Stationary Solutions of Liouville Equations for Non-Hamiltonian Systems
Vasily E. Tarasov

TL;DR
This paper derives stationary solutions of Liouville equations for a broad class of non-Hamiltonian, dissipative systems, linking their distributions to Hamiltonian-based constraints and identifying special cases like canonical-dissipative systems.
Contribution
It analytically characterizes stationary distributions for non-Hamiltonian systems using a non-holonomic constraint related to phase volume change.
Findings
Distributions are derived analytically for non-Hamiltonian systems.
The class includes systems with constant temperature and canonical-dissipative systems.
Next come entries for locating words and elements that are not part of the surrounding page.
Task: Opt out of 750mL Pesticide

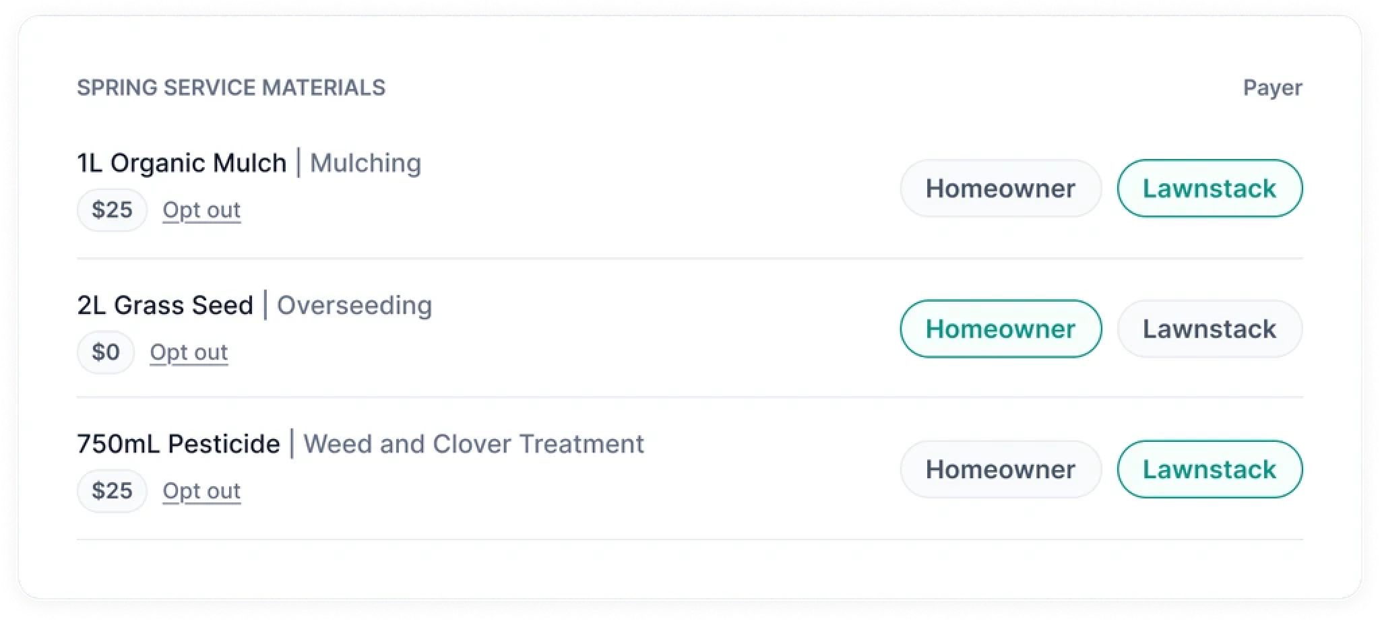Action: pyautogui.click(x=201, y=491)
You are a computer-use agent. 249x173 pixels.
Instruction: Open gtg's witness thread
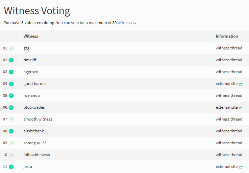point(229,48)
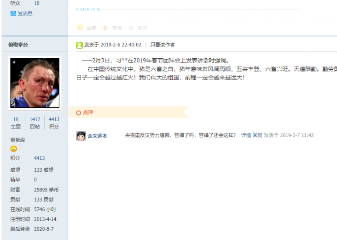Open the 4413 积分 count link
The width and height of the screenshot is (337, 240).
[54, 123]
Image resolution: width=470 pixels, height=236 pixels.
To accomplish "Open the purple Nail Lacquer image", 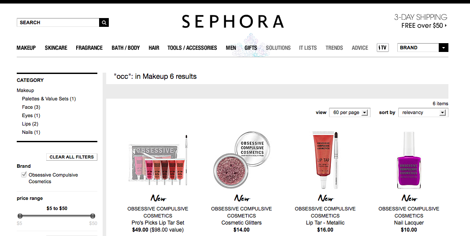I will click(409, 160).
Stationary solutions relate phase volume change to non-potential forces.
Abstract
We consider the class of non-Hamiltonian and dissipative statistical systems with distributions that are determined by the Hamiltonian. The distributions are derived analytically as stationary solutions of the Liouville equation for non-Hamiltonian systems. The class of non-Hamiltonian systems can be described by a non-holonomic (non-integrable) constraint: the velocity of the elementary phase volume change is directly proportional to the power of non-potential forces. The coefficient of this proportionality is determined by Hamiltonian. The constant temperature systems, canonical-dissipative systems, and Fermi-Bose classical systems are the special cases of this class of non-Hamiltonian systems.